My contact with Dale Wasserman occurred exactly four years later, in the summer of 1992, when I was cast in a fairly substantial role (Cassandra Trimble, the banker’s wife) in the “world premiere” in Fairfield (at their then new performing arts center downtown) of his musical Western Star, which, for reasons I never did really understand, never quite got off the ground, and, to the best of my knowledge, has not been performed anywhere else since then. The story line centers around the townspeople of the mythical village of Esperanza, Colorado in 1875, and their interactions with a parade of strangers who invade their town with considerably less than honorable intentions. Our director wanted the cast to appear to be as much like “real” townsfolk as possible, so he included my two sons, age 9 and 12, and the daughter of the actor who played the sheriff, who was about the same age as my younger son. It was the closest to a professional production in which I had ever performed—we had brand new costumes made especially for us, a professional hairdresser, and even received a small stipend.
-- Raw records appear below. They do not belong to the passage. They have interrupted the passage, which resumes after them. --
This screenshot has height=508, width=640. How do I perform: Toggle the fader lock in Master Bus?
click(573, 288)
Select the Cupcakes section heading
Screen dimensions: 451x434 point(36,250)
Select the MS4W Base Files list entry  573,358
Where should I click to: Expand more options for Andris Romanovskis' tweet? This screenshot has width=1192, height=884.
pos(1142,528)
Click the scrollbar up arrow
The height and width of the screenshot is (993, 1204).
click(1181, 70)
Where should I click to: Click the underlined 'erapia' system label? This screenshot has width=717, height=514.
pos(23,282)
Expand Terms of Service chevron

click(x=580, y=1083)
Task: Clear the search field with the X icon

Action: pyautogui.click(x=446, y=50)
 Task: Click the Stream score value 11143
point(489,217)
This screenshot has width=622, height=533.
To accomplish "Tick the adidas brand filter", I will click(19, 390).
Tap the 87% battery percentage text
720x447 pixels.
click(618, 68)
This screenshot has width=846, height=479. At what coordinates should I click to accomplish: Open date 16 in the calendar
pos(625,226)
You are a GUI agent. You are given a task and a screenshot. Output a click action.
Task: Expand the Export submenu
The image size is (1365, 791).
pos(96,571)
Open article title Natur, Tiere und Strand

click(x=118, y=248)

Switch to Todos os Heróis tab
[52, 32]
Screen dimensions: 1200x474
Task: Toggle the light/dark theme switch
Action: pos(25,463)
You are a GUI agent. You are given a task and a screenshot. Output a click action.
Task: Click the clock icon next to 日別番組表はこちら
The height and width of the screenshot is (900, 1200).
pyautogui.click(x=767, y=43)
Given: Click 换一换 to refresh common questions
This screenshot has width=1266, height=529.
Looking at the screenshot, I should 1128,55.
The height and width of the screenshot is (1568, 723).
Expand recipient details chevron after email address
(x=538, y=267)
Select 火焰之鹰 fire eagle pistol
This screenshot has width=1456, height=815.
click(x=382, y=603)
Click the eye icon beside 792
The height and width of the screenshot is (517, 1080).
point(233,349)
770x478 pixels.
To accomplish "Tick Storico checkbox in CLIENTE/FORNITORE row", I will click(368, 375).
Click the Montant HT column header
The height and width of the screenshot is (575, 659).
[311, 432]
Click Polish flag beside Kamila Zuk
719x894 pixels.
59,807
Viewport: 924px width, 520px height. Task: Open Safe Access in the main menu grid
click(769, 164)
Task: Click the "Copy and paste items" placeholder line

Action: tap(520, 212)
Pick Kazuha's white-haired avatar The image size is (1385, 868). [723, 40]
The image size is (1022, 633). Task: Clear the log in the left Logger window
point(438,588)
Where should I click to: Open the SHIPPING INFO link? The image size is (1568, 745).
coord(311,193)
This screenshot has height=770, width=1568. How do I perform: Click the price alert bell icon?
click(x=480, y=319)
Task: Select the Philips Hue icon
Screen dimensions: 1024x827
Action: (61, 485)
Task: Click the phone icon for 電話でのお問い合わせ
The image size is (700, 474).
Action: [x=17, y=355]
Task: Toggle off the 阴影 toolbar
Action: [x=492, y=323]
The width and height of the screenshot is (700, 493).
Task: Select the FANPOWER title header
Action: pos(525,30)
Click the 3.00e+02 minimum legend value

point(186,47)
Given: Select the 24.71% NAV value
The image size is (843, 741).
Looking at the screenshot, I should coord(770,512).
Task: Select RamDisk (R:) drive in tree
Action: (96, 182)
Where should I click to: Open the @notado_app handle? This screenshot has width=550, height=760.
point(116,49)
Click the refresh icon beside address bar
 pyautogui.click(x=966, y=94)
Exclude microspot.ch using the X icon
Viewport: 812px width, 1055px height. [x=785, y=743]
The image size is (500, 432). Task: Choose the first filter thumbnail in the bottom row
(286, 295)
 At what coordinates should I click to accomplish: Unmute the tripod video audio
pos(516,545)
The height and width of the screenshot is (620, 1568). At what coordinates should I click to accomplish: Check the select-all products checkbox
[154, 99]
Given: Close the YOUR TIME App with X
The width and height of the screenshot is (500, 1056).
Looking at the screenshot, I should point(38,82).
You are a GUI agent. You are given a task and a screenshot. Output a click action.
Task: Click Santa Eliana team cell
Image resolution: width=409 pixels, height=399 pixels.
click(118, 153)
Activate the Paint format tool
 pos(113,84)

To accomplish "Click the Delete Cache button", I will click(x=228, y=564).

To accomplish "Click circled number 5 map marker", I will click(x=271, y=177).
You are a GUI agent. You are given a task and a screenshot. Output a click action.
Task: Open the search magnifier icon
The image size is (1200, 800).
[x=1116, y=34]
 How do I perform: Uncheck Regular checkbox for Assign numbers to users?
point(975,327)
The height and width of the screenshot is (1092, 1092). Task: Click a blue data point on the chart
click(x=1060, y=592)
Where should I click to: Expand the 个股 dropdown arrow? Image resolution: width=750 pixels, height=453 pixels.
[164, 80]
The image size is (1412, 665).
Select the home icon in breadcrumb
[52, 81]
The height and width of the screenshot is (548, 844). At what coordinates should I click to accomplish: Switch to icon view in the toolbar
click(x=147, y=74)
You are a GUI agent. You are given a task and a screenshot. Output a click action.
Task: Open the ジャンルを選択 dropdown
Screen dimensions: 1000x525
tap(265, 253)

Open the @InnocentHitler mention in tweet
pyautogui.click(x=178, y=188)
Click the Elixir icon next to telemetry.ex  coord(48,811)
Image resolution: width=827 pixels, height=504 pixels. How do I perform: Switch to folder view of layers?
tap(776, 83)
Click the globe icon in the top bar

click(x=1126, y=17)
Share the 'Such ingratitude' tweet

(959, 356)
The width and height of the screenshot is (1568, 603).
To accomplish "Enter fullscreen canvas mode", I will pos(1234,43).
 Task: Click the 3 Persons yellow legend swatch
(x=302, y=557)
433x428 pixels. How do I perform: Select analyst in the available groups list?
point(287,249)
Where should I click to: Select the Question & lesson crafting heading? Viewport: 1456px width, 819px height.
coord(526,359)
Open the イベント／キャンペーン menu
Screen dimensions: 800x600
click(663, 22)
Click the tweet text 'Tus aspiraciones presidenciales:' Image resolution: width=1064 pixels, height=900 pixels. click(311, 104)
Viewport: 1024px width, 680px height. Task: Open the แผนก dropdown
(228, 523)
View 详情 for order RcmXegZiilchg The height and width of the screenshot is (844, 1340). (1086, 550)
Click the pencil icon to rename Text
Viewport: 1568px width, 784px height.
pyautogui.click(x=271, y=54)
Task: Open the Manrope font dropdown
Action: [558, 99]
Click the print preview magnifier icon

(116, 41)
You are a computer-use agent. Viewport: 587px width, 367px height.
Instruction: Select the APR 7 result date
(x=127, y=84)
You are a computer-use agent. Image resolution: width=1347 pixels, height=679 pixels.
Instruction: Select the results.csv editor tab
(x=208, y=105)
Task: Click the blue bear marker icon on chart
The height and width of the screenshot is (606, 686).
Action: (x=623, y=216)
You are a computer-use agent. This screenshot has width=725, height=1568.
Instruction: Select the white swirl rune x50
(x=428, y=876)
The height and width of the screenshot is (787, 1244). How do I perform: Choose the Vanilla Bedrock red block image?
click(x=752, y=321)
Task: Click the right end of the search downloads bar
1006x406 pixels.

I had worked with the director and choreographer on previous productions, as well as the director’s fiancé, who played the female lead, and some of the other cast members. Most of us lived in or near Sacramento, so we were able to set up carpools, and doing the show was an extremely enjoyable experience for all of us—that is, until Dale Wasserman and his wife Martha showed up on the set in mid-August, during tech week. Everything that the producers of the show (all employed with the City of Fairfield) liked, that we had been rehearsing for weeks, he hated, and had no reservations about sharing unpleasantly with our diligent cast and crew. After much shouting (on his part) and gnashing of teeth (on our part), we were all finally able to reach a compromise so the show could go on as scheduled without any delays—fortunately, in light of the fact that ticket sales for all of the performances were going extremely well.

Wasserman’s wife Martha was clearly his greatest asset, and had apparently, of necessity, cast herself in the role of maintaining damage control. Having noticed me in the process of collecting money from cast and crew members to finance our cast party at a local restaurant, right before their departure, she approached me, warmly took both of my hands in hers, and squeezed them tightly, extending her best wishes for a great run of the show and an equally great cast party. Thanking her profusely, I finally let go of her hands, and as I walked away, opening my palms, I couldn’t help but notice that she had placed a crisp $100 bill in each one. Thanks to her kind generosity, the cast party was a huge success, as was, fortunately for all of us, the show itself.

 

One other play dealing with the subject of mental illness is Stephen Sondheim’s Anyone Can Whistle, one of his lesser known Broadway musicals, in which the institution is referred to as “The Cookie Jar” and its patients as “cookies.” It starred Lee Remick, Angela Lansbury, and Harry Guardino, and closed after only nine performances in 1964. It is also rarely (if ever) performed, although I saw a production in Davis in the 1990s.